Anyone could be forgiven for being unable to keep up with all the regulation changes coming from the Government in the past few months.
So between the mini-budget, u-turns and a new Prime Minister and Chancellor, what do landlords need to know about stamp duty changes?
The only tax cut to survive
Former Chancellor Kwasi Kwarteng's now infamous mini-Budget spooked the markets, saw the pound down to record lows against the dollar and sent mortgage rates soaring.
So, when his replacement Jeremy Hunt came in, he reversed almost everything straight away – only the stamp duty changes survived. This was mainly because they had already reached a stage in Parliament where it was too late to reverse and because, unlike nearly every other part of the fiscal address, the changes were widely welcomed.
As a result of the changes, the nil rate tax threshold was raised from £125,000 to £250,000, while the price at which first-time buyers now pay stamp duty was increased to £425,000 – up from £300,000 – so long as the home's overall cost is no greater than £625,000. This means that first-time buyers with an eye on more expensive first homes will likely pay no, or little stamp duty due to the changes.
At the time, the Government claimed that the cut would allow 200,000 more people to purchase a home every year without paying any stamp duty, equivalent to around 43% of all transactions.
It also said the cuts would reduce stamp duty bills across the board for all movers 'by up to £2,500 with first-time buyers able to access up to £11,250 in relief'.
What do the changes mean for landlords?
The stamp duty cut applies to landlords, too, although landlords must still pay the additional 3% stamp duty surcharge on any purchases they make.
Landlords eyeing up a relative bargain – under £250,000 – will now pay less stamp duty on this purchase, but for those purchasing properties over a quarter of a million, there will be no benefit from the changes.
Some have suggested that the stamp duty cut could help inflate house prices further, preventing landlords from expanding their portfolios.

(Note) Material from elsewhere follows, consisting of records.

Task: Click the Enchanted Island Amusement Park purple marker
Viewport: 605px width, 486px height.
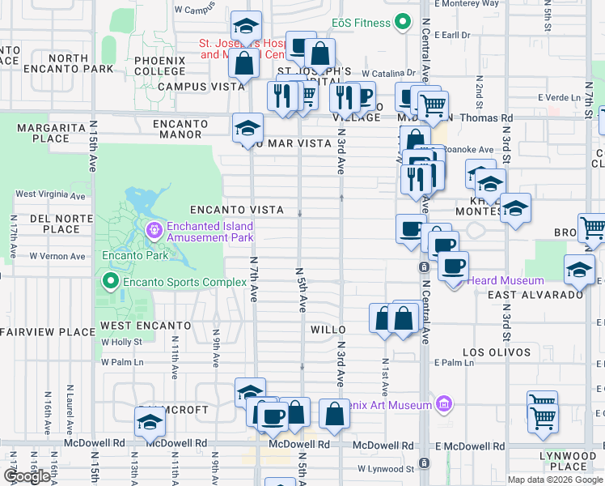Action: (x=154, y=232)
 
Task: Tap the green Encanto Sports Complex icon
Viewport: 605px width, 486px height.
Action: (x=111, y=282)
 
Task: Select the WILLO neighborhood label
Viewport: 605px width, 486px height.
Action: (x=328, y=330)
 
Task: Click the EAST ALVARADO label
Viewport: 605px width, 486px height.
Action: (x=535, y=295)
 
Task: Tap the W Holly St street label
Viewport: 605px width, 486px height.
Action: (x=121, y=343)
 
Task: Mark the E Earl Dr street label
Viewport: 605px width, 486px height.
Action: (x=451, y=35)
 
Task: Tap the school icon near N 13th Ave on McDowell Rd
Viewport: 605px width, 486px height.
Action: (x=149, y=423)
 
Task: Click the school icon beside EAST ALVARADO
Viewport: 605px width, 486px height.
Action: (x=578, y=270)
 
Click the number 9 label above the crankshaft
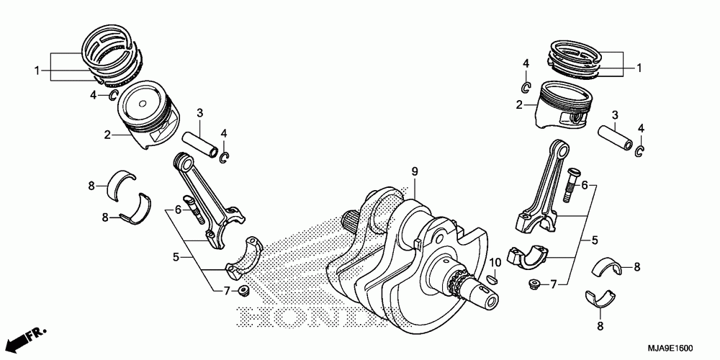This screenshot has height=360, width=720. (x=415, y=171)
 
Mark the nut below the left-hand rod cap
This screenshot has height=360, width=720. (x=243, y=291)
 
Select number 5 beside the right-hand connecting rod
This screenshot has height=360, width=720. (x=595, y=240)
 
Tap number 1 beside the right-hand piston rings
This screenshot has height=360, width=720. (x=638, y=68)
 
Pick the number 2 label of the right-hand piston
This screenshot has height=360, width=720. (x=518, y=105)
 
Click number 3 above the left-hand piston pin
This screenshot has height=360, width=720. (x=200, y=113)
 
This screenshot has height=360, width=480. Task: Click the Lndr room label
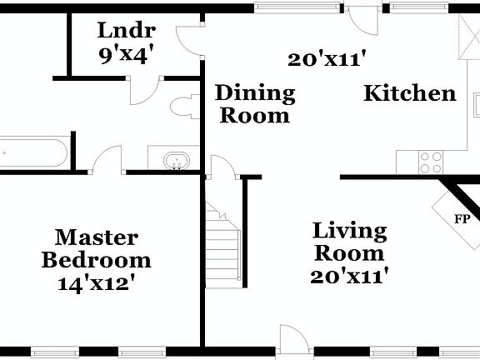126,32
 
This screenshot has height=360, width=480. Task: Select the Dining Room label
255,104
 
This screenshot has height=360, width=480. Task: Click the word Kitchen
410,93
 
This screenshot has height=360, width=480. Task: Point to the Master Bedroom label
97,248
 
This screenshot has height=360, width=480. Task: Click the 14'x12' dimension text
97,282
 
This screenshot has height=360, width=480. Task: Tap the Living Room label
349,242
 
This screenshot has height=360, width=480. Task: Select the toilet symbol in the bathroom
180,107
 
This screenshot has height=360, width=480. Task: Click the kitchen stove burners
432,160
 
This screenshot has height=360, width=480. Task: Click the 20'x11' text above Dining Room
328,59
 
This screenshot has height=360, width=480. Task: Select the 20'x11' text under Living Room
349,277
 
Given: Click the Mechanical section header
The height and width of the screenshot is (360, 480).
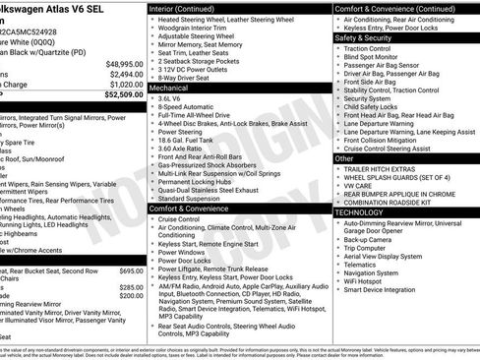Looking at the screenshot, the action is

On the other hand, those landlords looking to sell could benefit from higher prices and higher demand brought about by the stamp duty changes.
However, recent events – which have seen interest rates rocket and mortgage rates with it – plus the cost-of-living crisis and other issues could negate any savings landlords could make due to the changes to stamp duty.
What about tenants looking to buy?
Renters looking to buy their first home may have been cheered by the news that they won't need to pay any stamp duty up to £425,000. While all first-time buyers were already exempt from paying stamp duty on homes worth up to £300,000 before the mini-Budget, this means first-time purchasers in more expensive areas like London and the South East will more than likely not need to pay any stamp duty tax on their first home.
They will, however, still face challenges when it comes to purchasing a first home in terms of cobbling together a large enough deposit. Meanwhile, mortgage rates have soared since the announcement of the mini-Budget, which means mortgage repayments will be more expensive monthly than they would've been before the mini-Budget. It may also be a lot harder to find favourable mortgage deals.
Future stamp duty changes
Stamp duty brings in a lot of money to the Treasury. In the third quarter of this year, stamp duty receipts on residential properties hit a record high, according to Government figures. They reached £3.59 billion, up 21% from the previous quarter.
In the year to September, receipts were more than £12 billion, 28% higher than their pre-pandemic 12-month high of £9.47 billion set in 2017.
In November's Autumn Statement, the Chancellor announced that the stamp duty cuts would end in March 2025. It is to remain in place until then due to expected slow activity in the market.
A big part of the stamp duty receipts come from those at the top end of the market and the buy-to-let and second home owners who must pay the extra 3% surcharge (the latter delivered £528 million to the Treasury in the 12 months to September). And the rates for these haven't changed.
Although there are forever calls for stamp duty to be scrapped completely, and some say the rates should be higher than they currently are, stamp duty has played a major role in a number of recent major fiscal addresses, so for the foreseeable future, the Government may focus on other priorities that will take precedence, so there shouldn't be any more changes for some time.